The killing of 16 Afghan civilians on March 11 has provoked intense protests in Afghanistan, and not only further deteriorated relations between the United States and Afghanistan, but also jeopardised the US’ Afghan strategy.

The US army in Afghanistan likes to regard itself as a liberating force that freed the country from the Taliban regime and set it on the road to democracy. But that is not how Afghan civilians see the US army, which they regard as an occupying army.

The US soldiers are different from Afghan civilians in lifestyle, religion and cultural tradition, and the US soldiers are unwilling to take the initiative to try and understand and respect the Afghan civilians’ religious culture.

Meanwhile, although the US army rotates its troops, many soldiers have returned to Afghanistan several times, and as the war has dragged on the troops have become increasingly demoralised and many soldiers suffer from depression.

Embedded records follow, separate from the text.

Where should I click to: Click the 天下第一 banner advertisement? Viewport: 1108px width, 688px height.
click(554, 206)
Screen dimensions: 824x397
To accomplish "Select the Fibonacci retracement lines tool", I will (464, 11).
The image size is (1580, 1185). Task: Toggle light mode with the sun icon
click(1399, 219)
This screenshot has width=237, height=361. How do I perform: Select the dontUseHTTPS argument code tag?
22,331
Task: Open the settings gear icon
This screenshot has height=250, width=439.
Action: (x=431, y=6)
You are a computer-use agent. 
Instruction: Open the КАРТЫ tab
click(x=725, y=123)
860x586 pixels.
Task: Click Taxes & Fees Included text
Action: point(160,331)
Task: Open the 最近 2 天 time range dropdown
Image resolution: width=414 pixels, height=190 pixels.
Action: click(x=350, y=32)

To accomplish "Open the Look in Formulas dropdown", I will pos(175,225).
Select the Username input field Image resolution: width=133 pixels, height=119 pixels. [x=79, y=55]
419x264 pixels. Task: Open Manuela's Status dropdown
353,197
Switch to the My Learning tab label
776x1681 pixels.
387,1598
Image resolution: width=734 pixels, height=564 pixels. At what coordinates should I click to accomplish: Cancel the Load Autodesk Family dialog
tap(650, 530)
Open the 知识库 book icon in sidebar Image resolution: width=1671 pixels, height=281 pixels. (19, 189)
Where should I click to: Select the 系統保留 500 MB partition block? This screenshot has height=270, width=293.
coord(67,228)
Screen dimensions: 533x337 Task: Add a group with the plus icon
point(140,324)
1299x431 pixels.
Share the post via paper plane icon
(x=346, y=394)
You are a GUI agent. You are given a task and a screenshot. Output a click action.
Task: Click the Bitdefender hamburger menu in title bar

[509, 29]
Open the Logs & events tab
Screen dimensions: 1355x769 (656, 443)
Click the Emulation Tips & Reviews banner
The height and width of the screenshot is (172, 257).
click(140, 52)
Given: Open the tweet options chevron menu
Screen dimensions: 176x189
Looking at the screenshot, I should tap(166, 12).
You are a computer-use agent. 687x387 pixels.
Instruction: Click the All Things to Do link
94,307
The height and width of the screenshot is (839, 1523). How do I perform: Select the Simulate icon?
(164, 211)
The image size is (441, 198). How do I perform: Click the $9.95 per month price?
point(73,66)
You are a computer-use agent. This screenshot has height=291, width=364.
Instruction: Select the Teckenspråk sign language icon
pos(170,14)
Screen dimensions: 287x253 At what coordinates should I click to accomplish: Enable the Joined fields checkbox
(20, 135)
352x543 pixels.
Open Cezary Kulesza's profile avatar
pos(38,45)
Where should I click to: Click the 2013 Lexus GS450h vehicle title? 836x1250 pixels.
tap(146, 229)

This has contributed to the series of recent incidents, such as insulting the bodies of Taliban soldiers, burning the Quran and other religious materials, and the latest incident involving the shooting of civilians.

Although President Barack Obama, Secretary of Defence Leon Panetta and Secretary of State Hillary Clinton have all apologised for the killings and declared there will be a thorough investigation, so far it is only a lone soldier, Staff Sergeant Robert Bales, who has been accused of the killings. The Afghan government and civilians have demanded the US army hand over the soldier for a public trial. But the US army in Afghanistan enjoys extraterritoriality and is not governed by Afghan laws. Afghan President Hamid Karzai has accused the Pentagon of failing to fully cooperate with an investigation into the killings.

The killing of the 16 civilians, which included women and children, has angered Afghan civilians as well as the Taliban. Demonstrators have demanded the Karzai administration refuse to sign the agreement that will permit US advisers and maybe special military forces stay in Afghanistan after 2014.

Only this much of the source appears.